Paru dans La Force des s@ges (AQDR) du 1er décembre 2014.

L’évaluation de la pertinence des fusions forcées, dans le réseau de la santé et des services sociaux, à l’été 2004, varie selon les points de vue et les postes occupés. Un cadre disait : « Les fusions ont été une bonne chose : la preuve, personne ne voudrait revenir en arrière ». Évidemment ! De nombreux employés ont été traumatisés par cette bousculade. Leurs tâches ont été cavalièrement modifiées, de façon autoritaire. Des équipes, patiemment constituées par des années de complicité professionnelle, ont été détruites à coups de nouveaux organigrammes. Des cadres se sont livrés à des luttes de pouvoir. On a vu des intervenantes pleurer et même démissionner. Comment peut-on dénier la détresse et refuser de voir la douleur qu’ont vécue de nombreuses intervenantes ? Dans ces conditions, qui voudrait revenir en arrière et connaître de nouvelles meurtrissures ?

Et que nous propose la réforme Barrette ? D’aller de l’avant avec des nouveaux organigrammes, des nouvelles luttes de pouvoir et des nouveaux traumatismes.

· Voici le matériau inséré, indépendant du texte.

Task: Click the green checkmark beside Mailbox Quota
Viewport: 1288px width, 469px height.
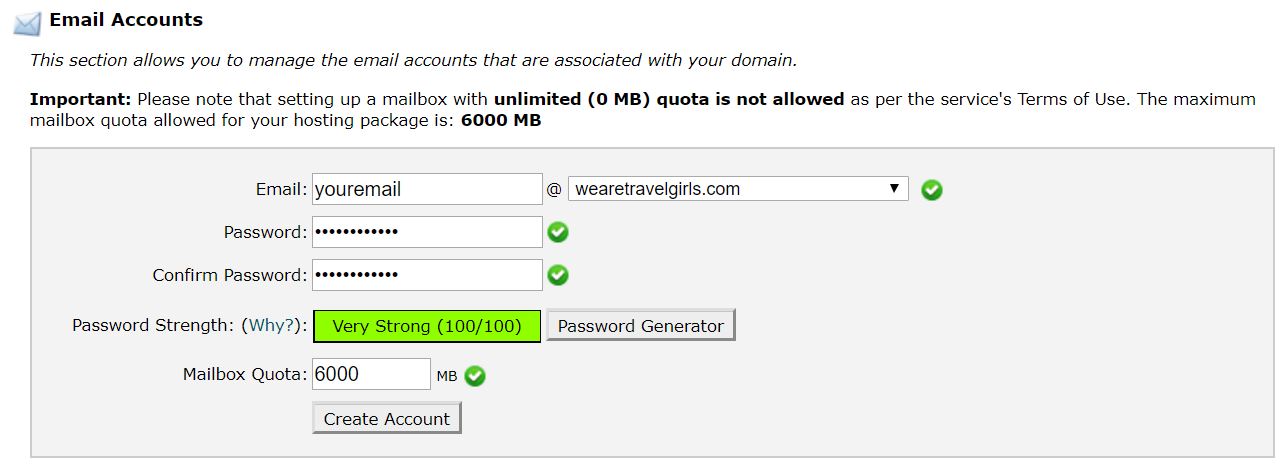Action: coord(475,376)
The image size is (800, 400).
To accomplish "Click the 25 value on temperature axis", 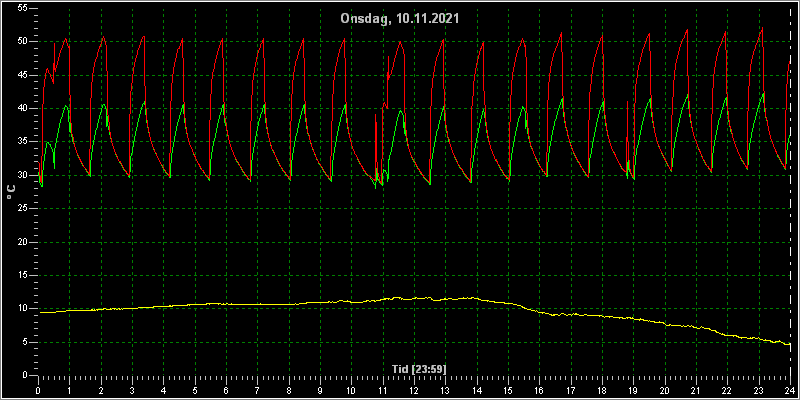I will pos(21,209).
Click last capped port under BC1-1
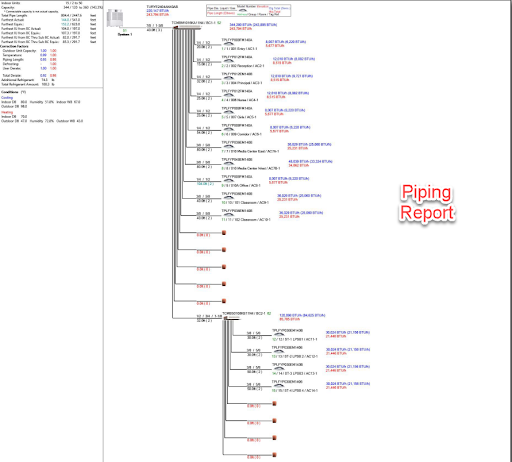 click(224, 301)
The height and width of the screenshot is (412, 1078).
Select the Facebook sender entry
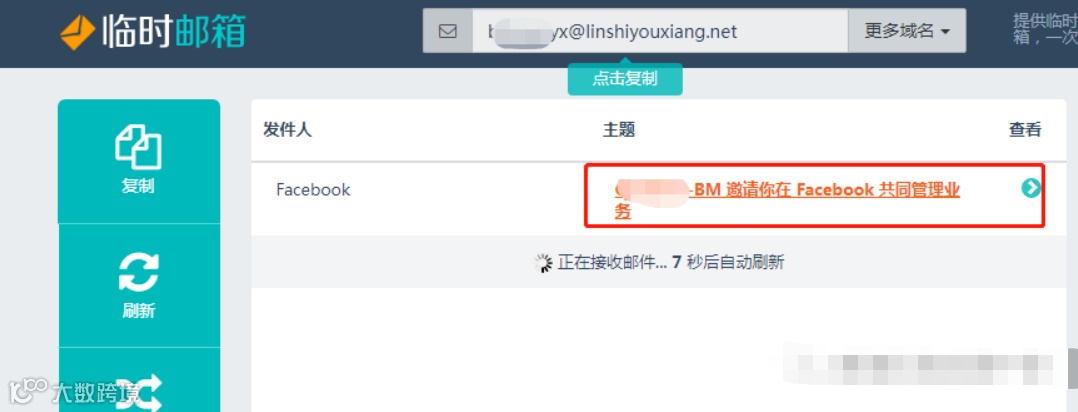point(313,189)
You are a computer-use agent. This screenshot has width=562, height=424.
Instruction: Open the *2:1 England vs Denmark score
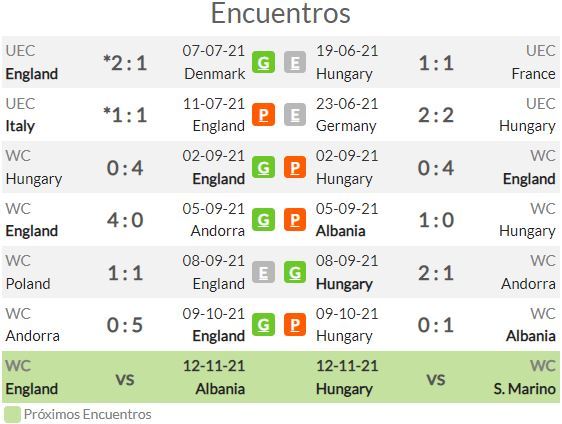pyautogui.click(x=125, y=63)
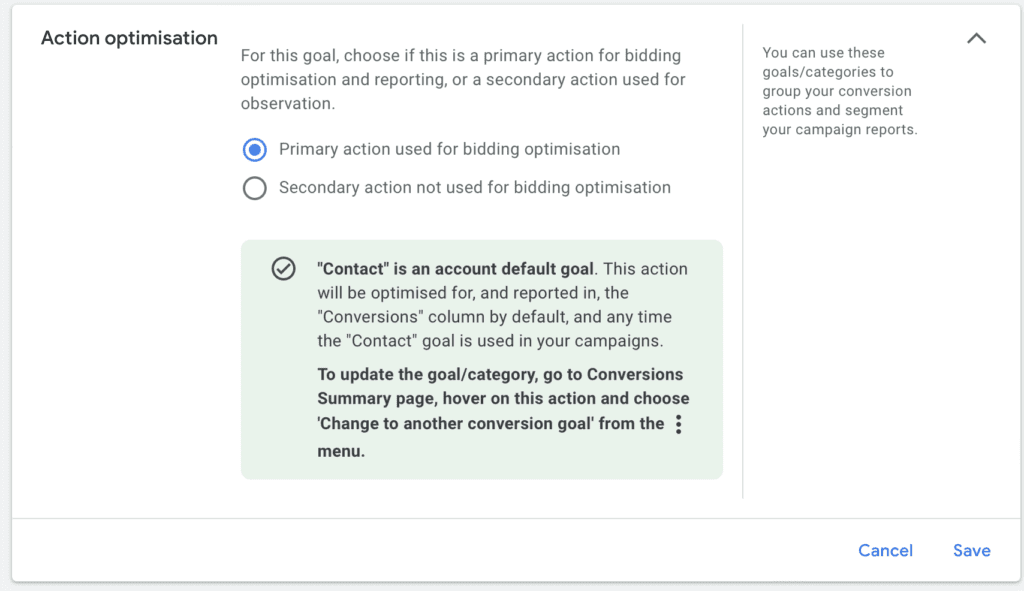Click the circled checkmark icon in green banner
1024x591 pixels.
coord(284,269)
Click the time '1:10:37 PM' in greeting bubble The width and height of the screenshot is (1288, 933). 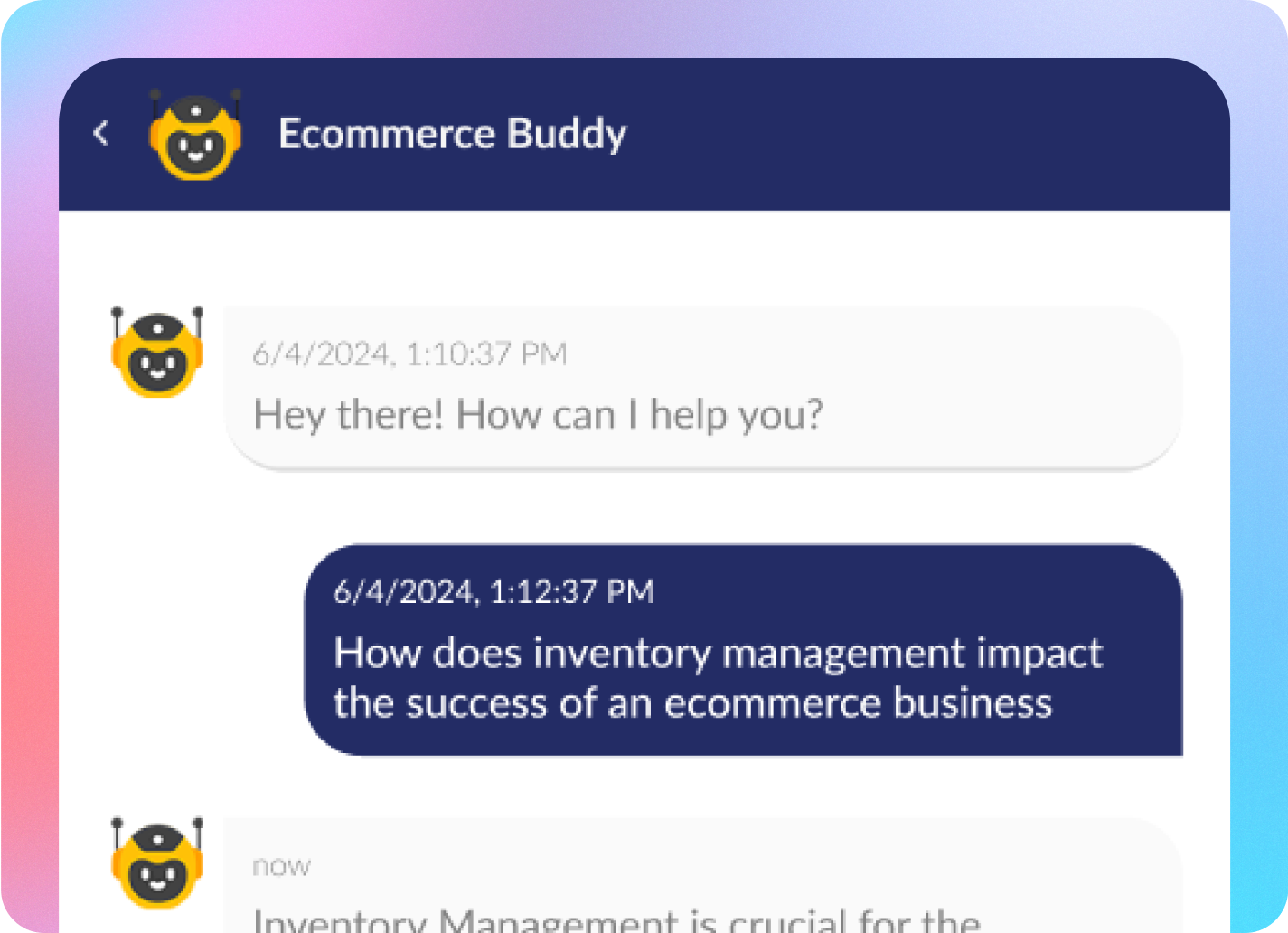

dessin pour fusions Judith-Jacques

Littérature scientifique

Une grande partie de la littérature scientifique est très sceptique concernant les bénéfices des fusions. En témoigne ce résumé d’une recherche de Alain Dupuis, Téluq UQAM et Cergo et Luc Farinas, Cergo, intitulée « Une critique des modes managérialistes dans la gestion des organisations de services humains complexes de santé et de services sociaux »,  ENAP et TELUQ, 2009, 19 pp. :

« Les modes managériales se succèdent depuis des décennies dans les organisations publiques de services humains complexes. Aucune ne peut revendiquer des fondements solides ou un réel succès. La combinaison de fusion d’établissements, d’intégration régionale et de gestion axée sur les résultats fonde les dernières réformes en date dans le secteur de la santé et des services sociaux. Il s’agit d’une mode managériale sans fondement sérieux au regard des sciences de l’organisation et qui pousse l’ensemble du système vers le modèle de la grande entreprise divisionnalisée. Sous l’effet de ce modèle, nos organisations risquent de devenir toujours plus grosses, plus formelles, plus abstraites, plus impersonnelles, plus superficielles, vides d’engagements et de jugements éclairés. » (les caractères gras sont de nous).